Computational Materials Science

The things we rely on in our daily lives—cars, planes, power plants, calculators, computers, medical scanners, to name just a few—work only as well as the materials they are made of. Materials underpin major industries, steer global markets, and are critical to national and economic security. Enhanced material performance is essential to the mission of the U.S. Department of Energy—for increased efficiency in energy production and use, and for the successful deployment of environmentally benign products.

To date, the development of technologically advanced materials has largely been accomplished through empirical approaches. This approach, though successful in the past, is time consuming and expensive, and has intrinsic limitations. The drive to discover novel materials for existing and new applications necessitates a new approach based on a fundamental knowledge of the detailed interactions that occur at the atomistic scale and an understanding of how these interactions affect the properties of the material. To successfully pursue this science-based approach to materials design requires computational resources that far exceeds today's computational capabilities. The new computing capabilities that are just now becoming available are critical to realizing this goal.

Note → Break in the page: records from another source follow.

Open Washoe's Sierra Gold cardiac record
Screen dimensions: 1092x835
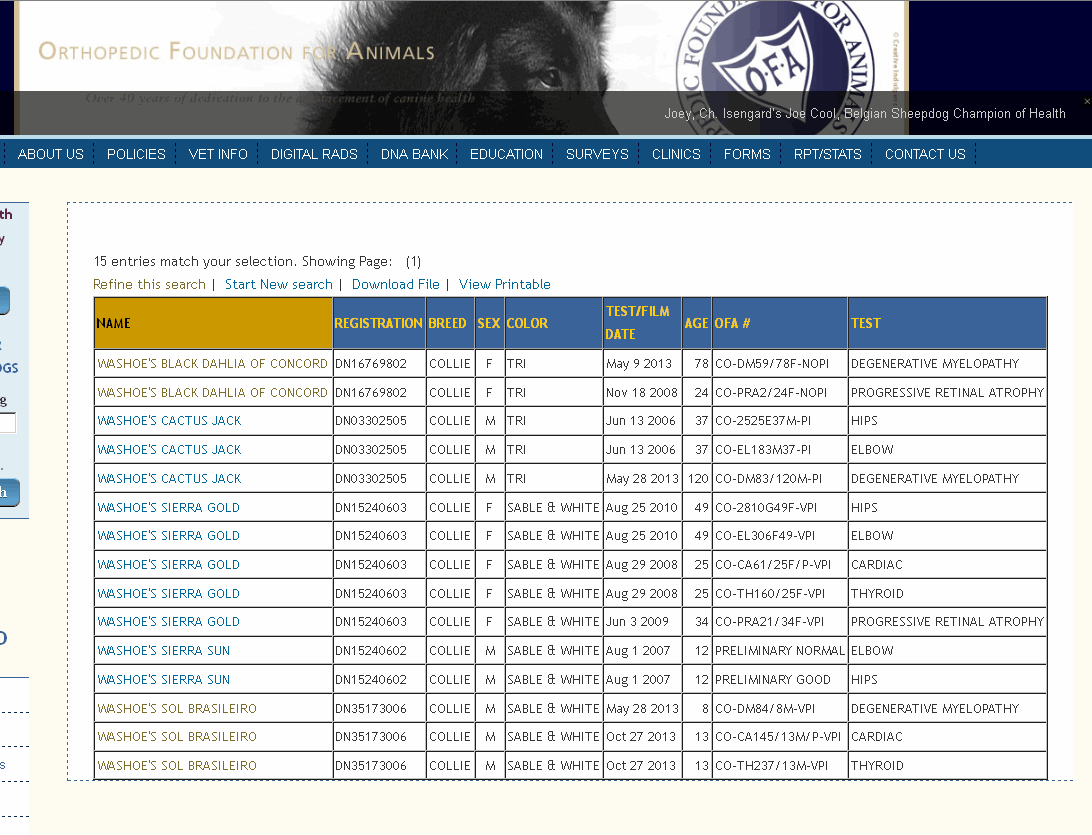point(168,565)
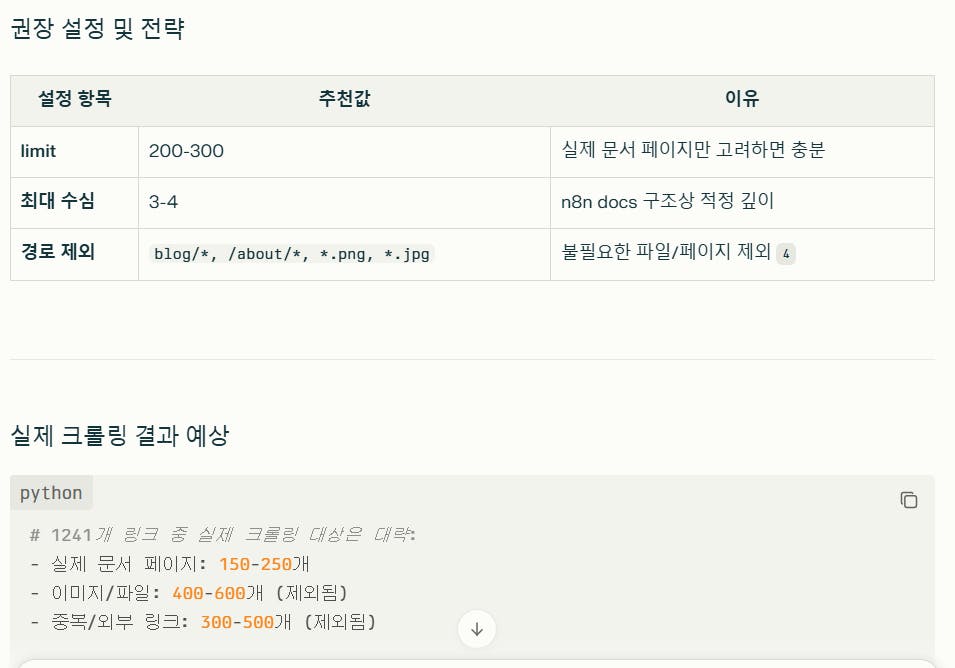This screenshot has width=955, height=668.
Task: Open citation source 4 in the table
Action: coord(786,254)
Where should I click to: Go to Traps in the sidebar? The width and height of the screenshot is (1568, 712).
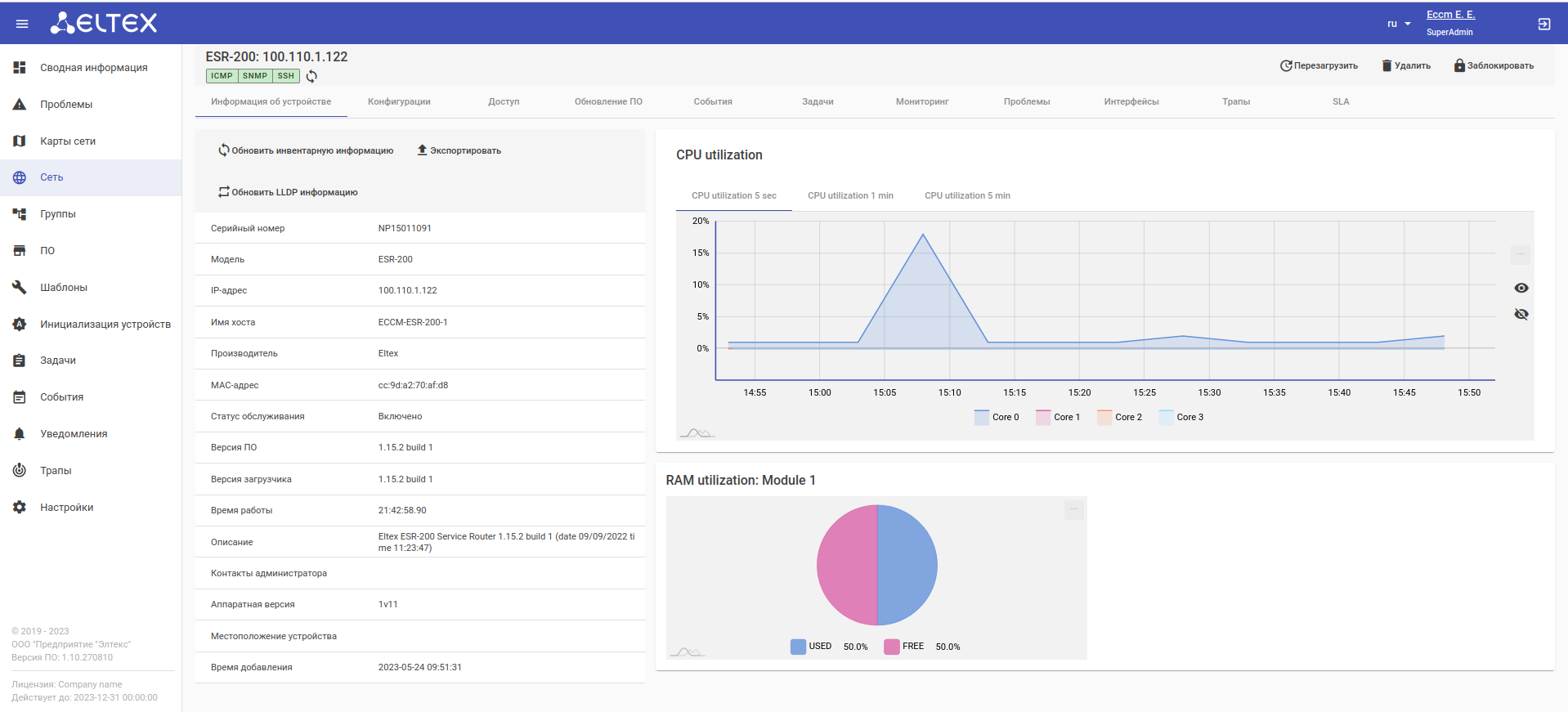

This opportunity is timely because the computational materials science community is ready to use the terascale (trillions of calculations per second) computers to become available in 2000-2005. Algorithms already exist that reach to terascale performance levels. For example, the 1998 Gordon Bell performance prize, which is awarded annually for the best achievement in high-performance computing, was received by a group of computational materials scientists for their simulations of magnetic materials. This work is a step along the path to designing magnetic materials for various specialized purposes.

Success in this new era of computational materials science will require multidisciplinary teams of theoretical and computational materials and molecular scientists, computer scientists, and applied mathematicians working side by side to create the new theoretical methods, computational approaches, and mathematical algorithms for high fidelity simulations of materials. By fully integrating this new simulation capability with materials characterization, synthesis, and processing, progress toward understanding the relationship between the structure and properties of materials will be dramatically accelerated. This is the foundation for realizing the goal of designing materials on the computer.